--- Information provided Enclosed Below ---
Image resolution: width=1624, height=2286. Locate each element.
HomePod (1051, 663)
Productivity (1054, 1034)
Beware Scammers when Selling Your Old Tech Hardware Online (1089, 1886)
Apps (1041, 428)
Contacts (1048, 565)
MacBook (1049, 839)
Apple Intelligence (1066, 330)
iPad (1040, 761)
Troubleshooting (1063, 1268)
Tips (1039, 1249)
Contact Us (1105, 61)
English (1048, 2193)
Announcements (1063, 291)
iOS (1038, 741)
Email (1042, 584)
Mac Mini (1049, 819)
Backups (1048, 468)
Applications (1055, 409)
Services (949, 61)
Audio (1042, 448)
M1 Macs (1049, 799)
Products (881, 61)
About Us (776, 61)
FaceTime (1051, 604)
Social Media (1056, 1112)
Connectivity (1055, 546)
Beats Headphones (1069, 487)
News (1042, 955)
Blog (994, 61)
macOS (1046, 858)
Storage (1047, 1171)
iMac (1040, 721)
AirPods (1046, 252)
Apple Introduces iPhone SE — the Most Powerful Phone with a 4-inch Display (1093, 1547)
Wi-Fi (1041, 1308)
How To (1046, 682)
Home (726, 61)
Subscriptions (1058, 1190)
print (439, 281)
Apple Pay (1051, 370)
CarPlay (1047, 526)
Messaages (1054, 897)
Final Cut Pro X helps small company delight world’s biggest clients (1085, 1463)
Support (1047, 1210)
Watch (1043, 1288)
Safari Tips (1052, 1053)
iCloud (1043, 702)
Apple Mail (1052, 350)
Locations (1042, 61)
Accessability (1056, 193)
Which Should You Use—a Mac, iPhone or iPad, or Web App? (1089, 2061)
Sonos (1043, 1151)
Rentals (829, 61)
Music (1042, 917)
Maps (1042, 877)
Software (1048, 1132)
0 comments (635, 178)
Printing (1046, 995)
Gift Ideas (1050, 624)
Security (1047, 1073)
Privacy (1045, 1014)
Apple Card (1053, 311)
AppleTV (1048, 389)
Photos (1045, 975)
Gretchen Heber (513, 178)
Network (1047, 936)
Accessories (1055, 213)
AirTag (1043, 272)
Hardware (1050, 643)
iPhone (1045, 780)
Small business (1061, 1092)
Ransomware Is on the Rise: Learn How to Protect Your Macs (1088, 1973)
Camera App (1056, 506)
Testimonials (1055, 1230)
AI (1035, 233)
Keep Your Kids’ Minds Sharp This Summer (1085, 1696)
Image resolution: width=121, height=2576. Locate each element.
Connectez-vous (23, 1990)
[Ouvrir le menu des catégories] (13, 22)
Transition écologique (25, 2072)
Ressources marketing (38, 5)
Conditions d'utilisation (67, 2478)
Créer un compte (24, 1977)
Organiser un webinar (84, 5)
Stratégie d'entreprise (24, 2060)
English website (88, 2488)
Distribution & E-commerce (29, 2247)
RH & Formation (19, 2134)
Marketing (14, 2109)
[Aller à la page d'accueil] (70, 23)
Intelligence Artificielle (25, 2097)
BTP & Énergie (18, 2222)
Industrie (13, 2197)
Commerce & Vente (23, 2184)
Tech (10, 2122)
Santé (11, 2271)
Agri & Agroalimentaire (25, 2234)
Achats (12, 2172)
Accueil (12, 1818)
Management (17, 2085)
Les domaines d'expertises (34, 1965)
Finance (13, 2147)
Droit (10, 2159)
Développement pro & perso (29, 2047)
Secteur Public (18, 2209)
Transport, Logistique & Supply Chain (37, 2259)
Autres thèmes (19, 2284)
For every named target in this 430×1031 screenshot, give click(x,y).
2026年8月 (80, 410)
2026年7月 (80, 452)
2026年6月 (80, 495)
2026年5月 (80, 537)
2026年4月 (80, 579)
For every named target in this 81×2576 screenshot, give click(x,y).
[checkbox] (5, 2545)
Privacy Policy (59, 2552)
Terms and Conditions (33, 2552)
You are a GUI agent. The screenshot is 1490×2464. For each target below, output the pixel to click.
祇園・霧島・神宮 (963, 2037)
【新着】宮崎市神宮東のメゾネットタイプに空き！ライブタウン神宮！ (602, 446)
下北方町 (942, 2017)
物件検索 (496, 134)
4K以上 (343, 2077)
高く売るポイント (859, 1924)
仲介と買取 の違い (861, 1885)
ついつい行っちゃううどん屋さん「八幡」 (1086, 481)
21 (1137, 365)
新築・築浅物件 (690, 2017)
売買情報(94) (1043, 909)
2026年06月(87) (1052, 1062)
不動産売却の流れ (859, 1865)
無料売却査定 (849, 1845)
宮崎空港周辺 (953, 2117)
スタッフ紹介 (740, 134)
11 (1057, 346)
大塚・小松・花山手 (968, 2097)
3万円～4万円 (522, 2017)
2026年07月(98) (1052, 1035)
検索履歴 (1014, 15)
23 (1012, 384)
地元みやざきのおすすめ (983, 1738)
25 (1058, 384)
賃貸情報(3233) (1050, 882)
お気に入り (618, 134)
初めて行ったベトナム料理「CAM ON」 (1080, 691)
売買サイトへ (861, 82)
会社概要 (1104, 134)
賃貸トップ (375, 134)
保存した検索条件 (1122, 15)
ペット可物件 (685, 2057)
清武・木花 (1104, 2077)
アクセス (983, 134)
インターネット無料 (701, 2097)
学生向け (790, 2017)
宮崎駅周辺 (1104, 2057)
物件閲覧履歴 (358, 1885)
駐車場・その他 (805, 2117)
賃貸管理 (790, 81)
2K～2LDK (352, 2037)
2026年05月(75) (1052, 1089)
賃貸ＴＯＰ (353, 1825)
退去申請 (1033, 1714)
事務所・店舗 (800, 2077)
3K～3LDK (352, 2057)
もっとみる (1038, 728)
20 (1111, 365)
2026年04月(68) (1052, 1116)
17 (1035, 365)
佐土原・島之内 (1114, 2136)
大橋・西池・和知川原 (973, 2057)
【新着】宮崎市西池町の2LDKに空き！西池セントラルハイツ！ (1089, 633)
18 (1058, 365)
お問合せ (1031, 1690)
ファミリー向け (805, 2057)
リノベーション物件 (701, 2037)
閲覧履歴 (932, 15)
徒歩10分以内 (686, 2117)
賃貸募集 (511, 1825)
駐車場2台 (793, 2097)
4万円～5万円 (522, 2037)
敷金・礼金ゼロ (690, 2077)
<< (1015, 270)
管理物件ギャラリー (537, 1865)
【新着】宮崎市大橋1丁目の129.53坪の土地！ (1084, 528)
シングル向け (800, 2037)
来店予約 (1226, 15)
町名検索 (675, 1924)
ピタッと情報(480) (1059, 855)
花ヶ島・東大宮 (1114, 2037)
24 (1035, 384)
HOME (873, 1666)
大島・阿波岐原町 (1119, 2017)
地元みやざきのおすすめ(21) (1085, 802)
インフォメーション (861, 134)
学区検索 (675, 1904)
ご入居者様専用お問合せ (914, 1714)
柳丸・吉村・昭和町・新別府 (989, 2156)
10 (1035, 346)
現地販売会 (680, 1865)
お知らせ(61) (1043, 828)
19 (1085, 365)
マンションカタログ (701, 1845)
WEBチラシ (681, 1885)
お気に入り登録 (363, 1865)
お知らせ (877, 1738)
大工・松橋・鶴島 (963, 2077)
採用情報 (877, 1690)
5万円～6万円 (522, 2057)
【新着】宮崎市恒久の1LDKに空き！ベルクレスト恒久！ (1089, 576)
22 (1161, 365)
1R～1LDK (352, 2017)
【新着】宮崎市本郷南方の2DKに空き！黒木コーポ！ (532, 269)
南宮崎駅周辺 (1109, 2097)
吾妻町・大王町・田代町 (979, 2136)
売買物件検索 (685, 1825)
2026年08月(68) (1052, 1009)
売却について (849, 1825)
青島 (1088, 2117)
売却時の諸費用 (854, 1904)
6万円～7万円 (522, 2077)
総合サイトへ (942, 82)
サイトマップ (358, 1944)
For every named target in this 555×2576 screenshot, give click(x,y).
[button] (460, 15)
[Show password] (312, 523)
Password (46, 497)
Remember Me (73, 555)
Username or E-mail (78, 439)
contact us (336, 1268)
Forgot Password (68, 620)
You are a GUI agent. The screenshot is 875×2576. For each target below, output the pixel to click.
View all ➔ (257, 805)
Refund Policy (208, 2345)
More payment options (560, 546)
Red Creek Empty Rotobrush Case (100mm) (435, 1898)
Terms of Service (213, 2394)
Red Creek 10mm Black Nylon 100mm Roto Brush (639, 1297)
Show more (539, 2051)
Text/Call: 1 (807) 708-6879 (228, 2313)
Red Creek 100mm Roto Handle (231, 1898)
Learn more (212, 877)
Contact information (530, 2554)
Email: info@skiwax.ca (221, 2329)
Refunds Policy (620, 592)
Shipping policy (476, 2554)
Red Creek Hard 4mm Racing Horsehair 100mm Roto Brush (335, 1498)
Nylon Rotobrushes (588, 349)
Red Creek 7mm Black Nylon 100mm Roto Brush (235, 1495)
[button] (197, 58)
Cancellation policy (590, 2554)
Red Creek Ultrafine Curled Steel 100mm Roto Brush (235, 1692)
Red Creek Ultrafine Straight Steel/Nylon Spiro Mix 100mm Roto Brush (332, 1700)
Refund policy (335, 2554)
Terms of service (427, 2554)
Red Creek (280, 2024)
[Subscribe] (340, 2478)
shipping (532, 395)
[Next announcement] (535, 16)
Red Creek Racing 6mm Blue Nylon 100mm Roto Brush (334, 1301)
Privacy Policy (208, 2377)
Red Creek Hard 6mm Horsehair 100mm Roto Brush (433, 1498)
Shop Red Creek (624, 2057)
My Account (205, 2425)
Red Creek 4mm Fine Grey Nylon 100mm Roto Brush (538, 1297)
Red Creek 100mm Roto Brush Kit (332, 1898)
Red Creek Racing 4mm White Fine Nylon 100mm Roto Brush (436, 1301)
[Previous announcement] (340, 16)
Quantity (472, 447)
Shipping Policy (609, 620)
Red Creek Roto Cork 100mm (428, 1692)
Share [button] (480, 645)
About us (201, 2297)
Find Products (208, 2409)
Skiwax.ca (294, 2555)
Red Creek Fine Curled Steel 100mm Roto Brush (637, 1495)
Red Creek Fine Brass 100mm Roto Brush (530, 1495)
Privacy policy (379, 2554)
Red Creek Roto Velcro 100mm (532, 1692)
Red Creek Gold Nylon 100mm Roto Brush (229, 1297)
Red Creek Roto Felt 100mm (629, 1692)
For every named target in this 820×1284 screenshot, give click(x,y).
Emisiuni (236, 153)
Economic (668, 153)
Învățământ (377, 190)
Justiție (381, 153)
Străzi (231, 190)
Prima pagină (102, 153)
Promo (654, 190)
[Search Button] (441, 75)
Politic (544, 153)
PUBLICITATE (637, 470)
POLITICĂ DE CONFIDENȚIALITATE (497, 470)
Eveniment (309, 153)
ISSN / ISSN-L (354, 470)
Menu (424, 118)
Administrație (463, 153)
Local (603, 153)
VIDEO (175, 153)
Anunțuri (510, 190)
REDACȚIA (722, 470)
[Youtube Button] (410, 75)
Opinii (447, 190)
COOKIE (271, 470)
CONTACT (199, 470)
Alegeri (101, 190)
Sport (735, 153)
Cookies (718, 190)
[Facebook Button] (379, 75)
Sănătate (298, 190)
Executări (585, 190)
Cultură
--- End of Enclosed Information provided ---
▸ Activity
Everything starting at the line containing "Contact Us (1105, 61)" and ending at the line containing "Printing (1046, 995)" in the records above should be repeated exactly, and only that.

▸ Answer for this exercise
Contact Us (1105, 61)
English (1048, 2193)
Announcements (1063, 291)
iOS (1038, 741)
Email (1042, 584)
Mac Mini (1049, 819)
Backups (1048, 468)
Applications (1055, 409)
Services (949, 61)
Audio (1042, 448)
M1 Macs (1049, 799)
Products (881, 61)
About Us (776, 61)
FaceTime (1051, 604)
Social Media (1056, 1112)
Connectivity (1055, 546)
Beats Headphones (1069, 487)
News (1042, 955)
Blog (994, 61)
macOS (1046, 858)
Storage (1047, 1171)
iMac (1040, 721)
AirPods (1046, 252)
Apple Introduces iPhone SE — the Most Powerful Phone with a 4-inch Display (1093, 1547)
Wi-Fi (1041, 1308)
How To (1046, 682)
Home (726, 61)
Subscriptions (1058, 1190)
print (439, 281)
Apple Pay (1051, 370)
CarPlay (1047, 526)
Messaages (1054, 897)
Final Cut Pro X helps small company delight world’s biggest clients (1085, 1463)
Support (1047, 1210)
Watch (1043, 1288)
Safari Tips (1052, 1053)
iCloud (1043, 702)
Apple Mail (1052, 350)
Locations (1042, 61)
Accessability (1056, 193)
Which Should You Use—a Mac, iPhone or iPad, or Web App? (1089, 2061)
Sonos (1043, 1151)
Rentals (829, 61)
Music (1042, 917)
Maps (1042, 877)
Software (1048, 1132)
0 comments (635, 178)
Printing (1046, 995)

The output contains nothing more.